Another Agent57

TensorFlow Implementation of the Deep Reinforcement Agent57

Agent57: Outperforming the Atari Human Benchmark Adrià Puigdomènech Badia, Bilal Piot, Steven Kapturowski, Pablo Sprechmann, Alex Vitvitskyi, Daniel Guo, Charles Blundell

Background on Agent57 and the Problem of Sparse Rewards

Deep reinforcement learning is a tool that leverages the power of deep learning to generalize the state-action value function in a Markov decision process in environments where the number of possible state-action mappings exceeds practical computing capabilities. However, if the rewards from the agent's environment become few and far between, the agent may never learn what to do. To solve this problem, the team at DeepMind developed a solution by introducing an intrinsic reward generated by the agent for exploring its environment. The generator increases the frequency of the rewards such that the agent can explore its environment until it discovers the extrinsic rewards required for the desired behavior.

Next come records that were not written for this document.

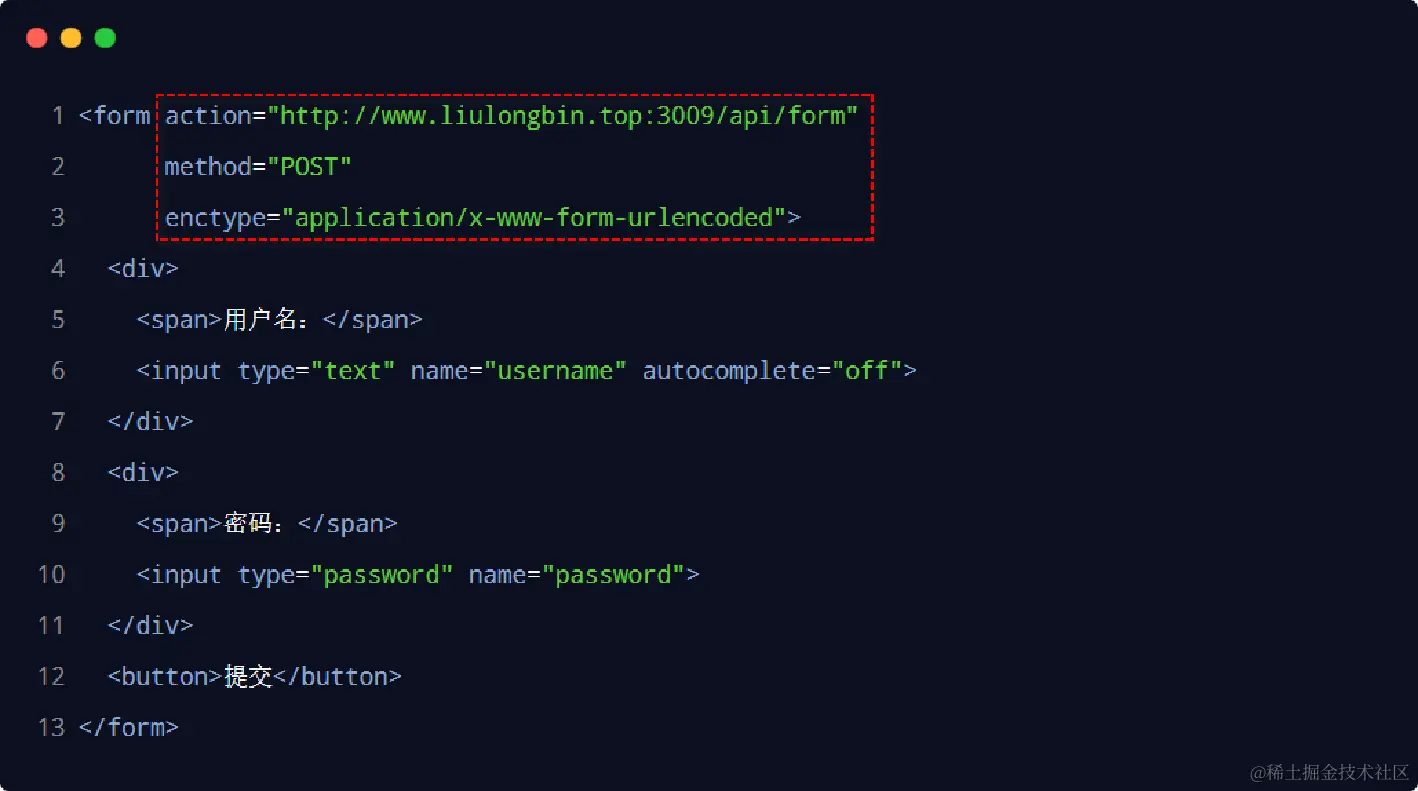Click the name="password" attribute value

click(x=613, y=575)
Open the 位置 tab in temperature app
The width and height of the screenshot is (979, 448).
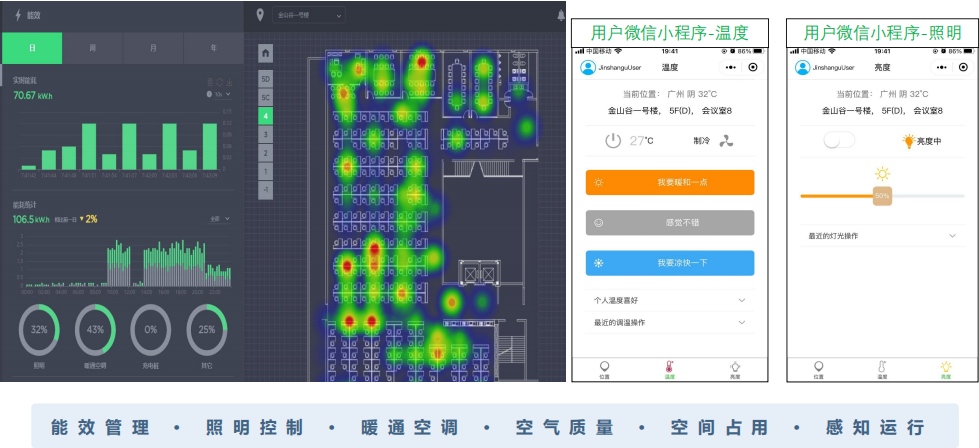(x=603, y=369)
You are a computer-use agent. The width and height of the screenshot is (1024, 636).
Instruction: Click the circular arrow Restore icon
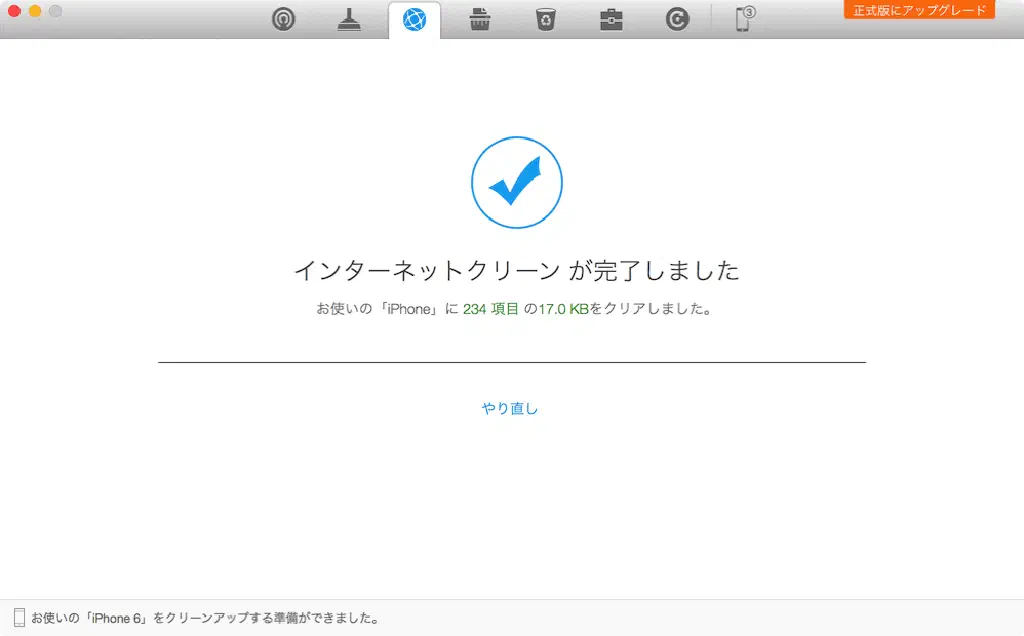click(677, 19)

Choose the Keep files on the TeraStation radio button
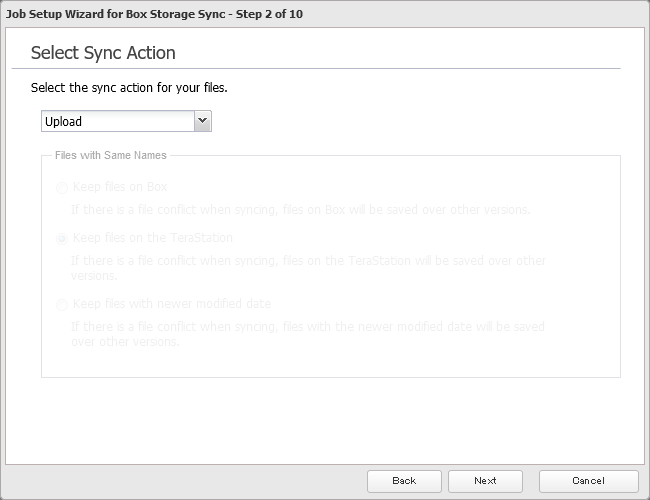coord(63,239)
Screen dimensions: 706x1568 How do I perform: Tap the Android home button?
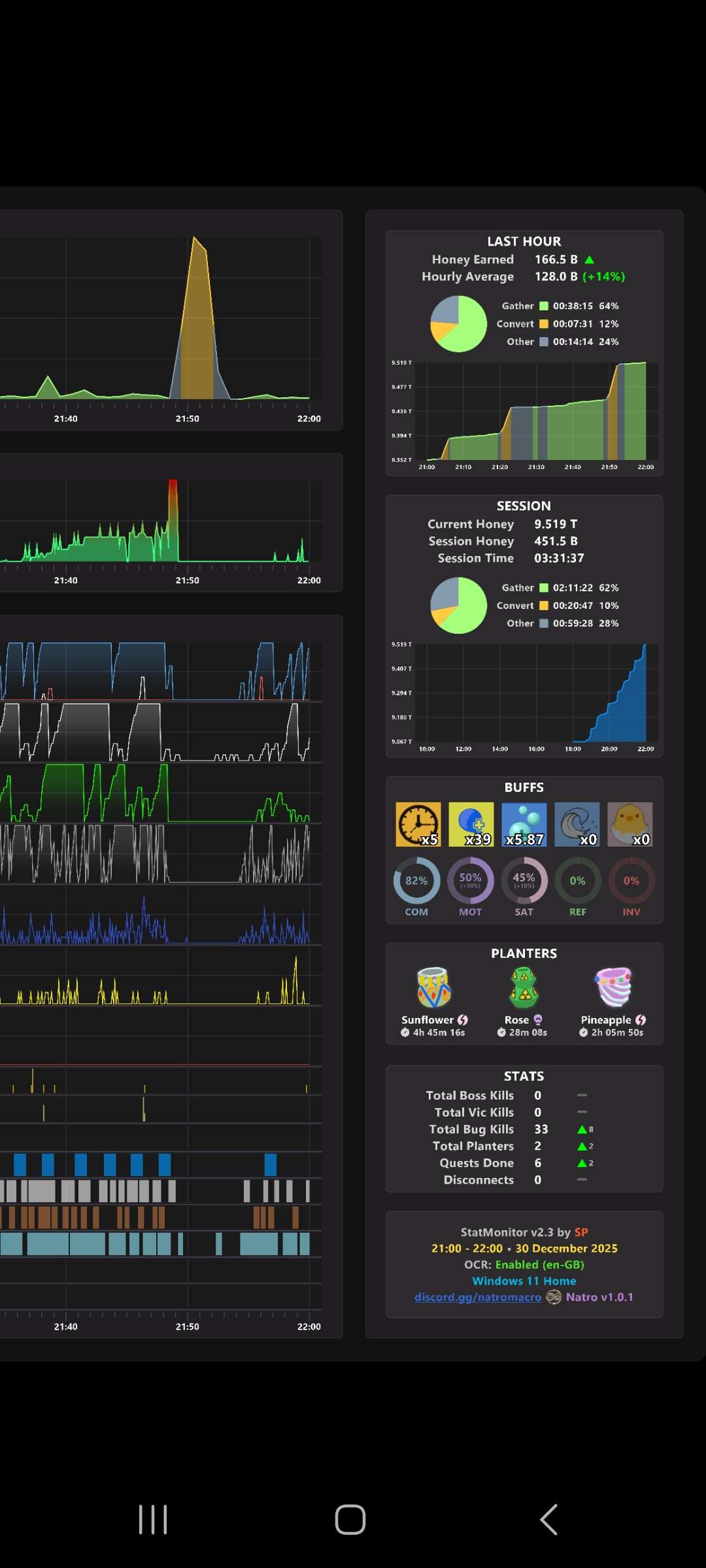click(350, 1520)
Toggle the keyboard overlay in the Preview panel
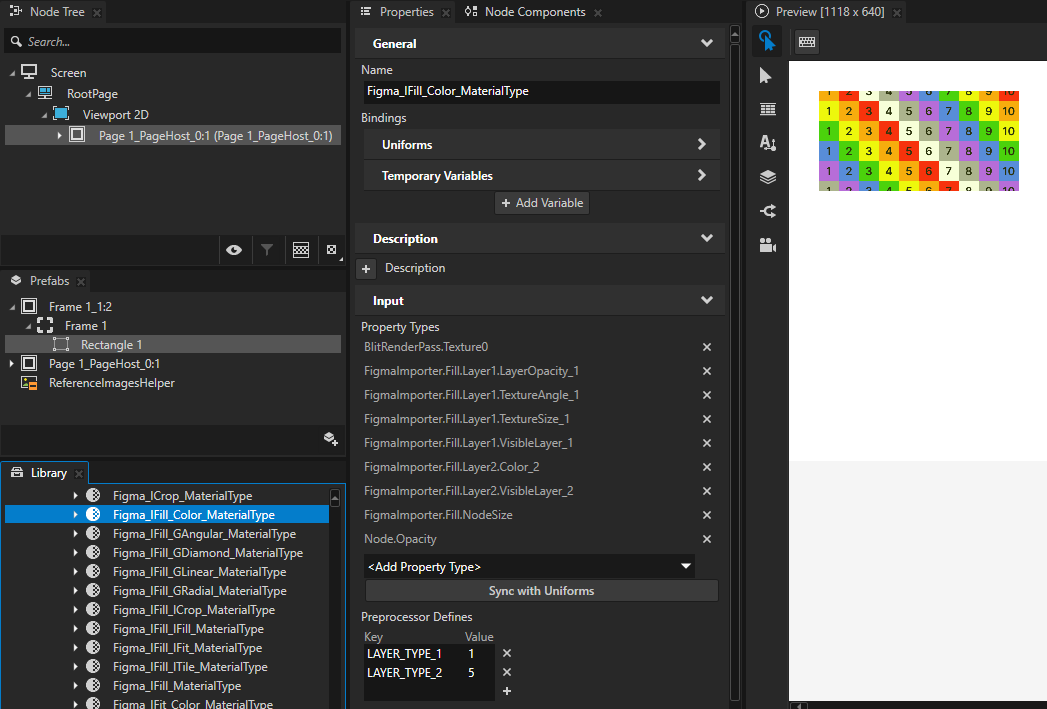This screenshot has height=709, width=1047. click(x=806, y=42)
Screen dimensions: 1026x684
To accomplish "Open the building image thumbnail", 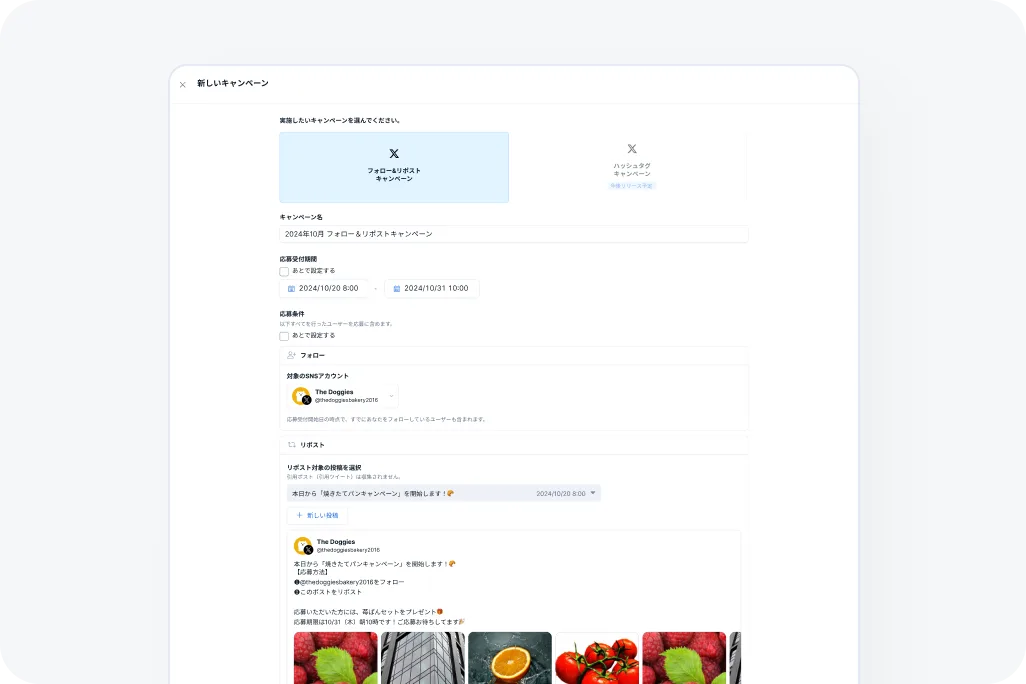I will pyautogui.click(x=423, y=658).
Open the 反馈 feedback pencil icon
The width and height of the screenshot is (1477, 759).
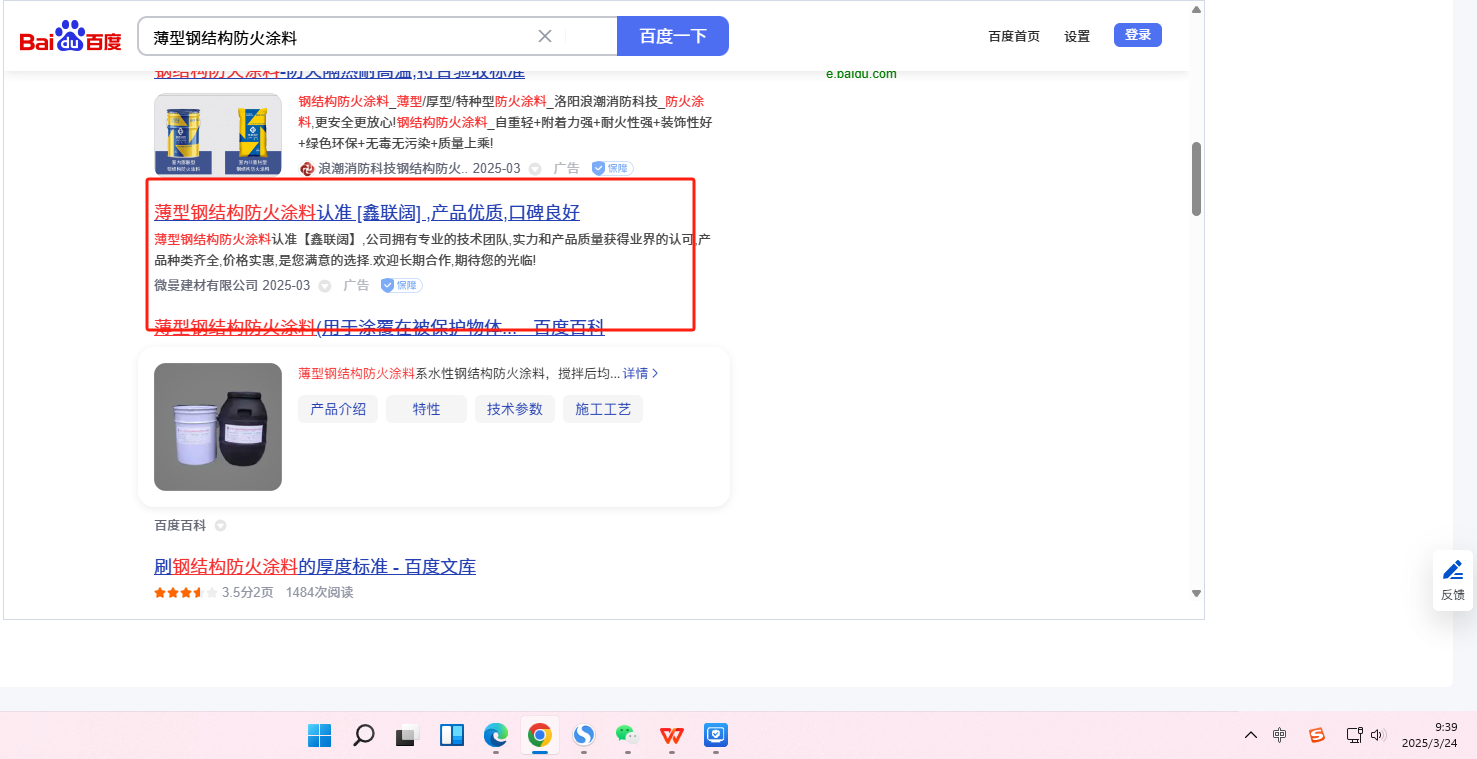tap(1452, 570)
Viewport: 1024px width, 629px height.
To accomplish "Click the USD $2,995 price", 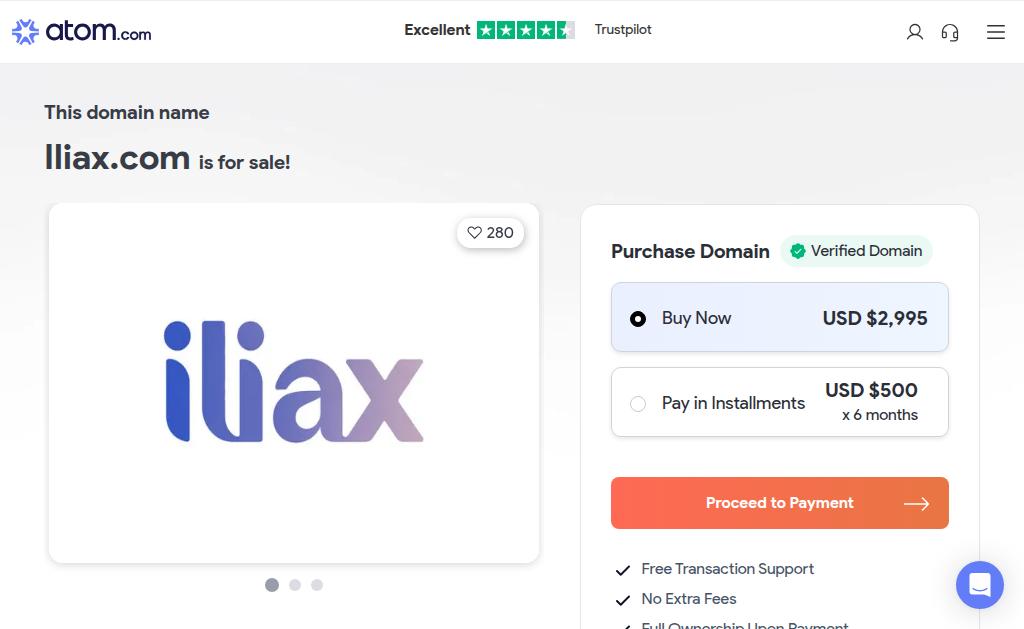I will tap(875, 318).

The intrinsic reward is computed using a life-long novelty module to scale the reward generated by the episodic novelty module. The intrinsic and extrinsic rewards are then combined following a policy chosen by a multi-armed bandit at the start of the episode. This bandit allows the agent to determine the efficacy of the intrinsic reward for the environment and choose the most appropriate trade-off at any point during training.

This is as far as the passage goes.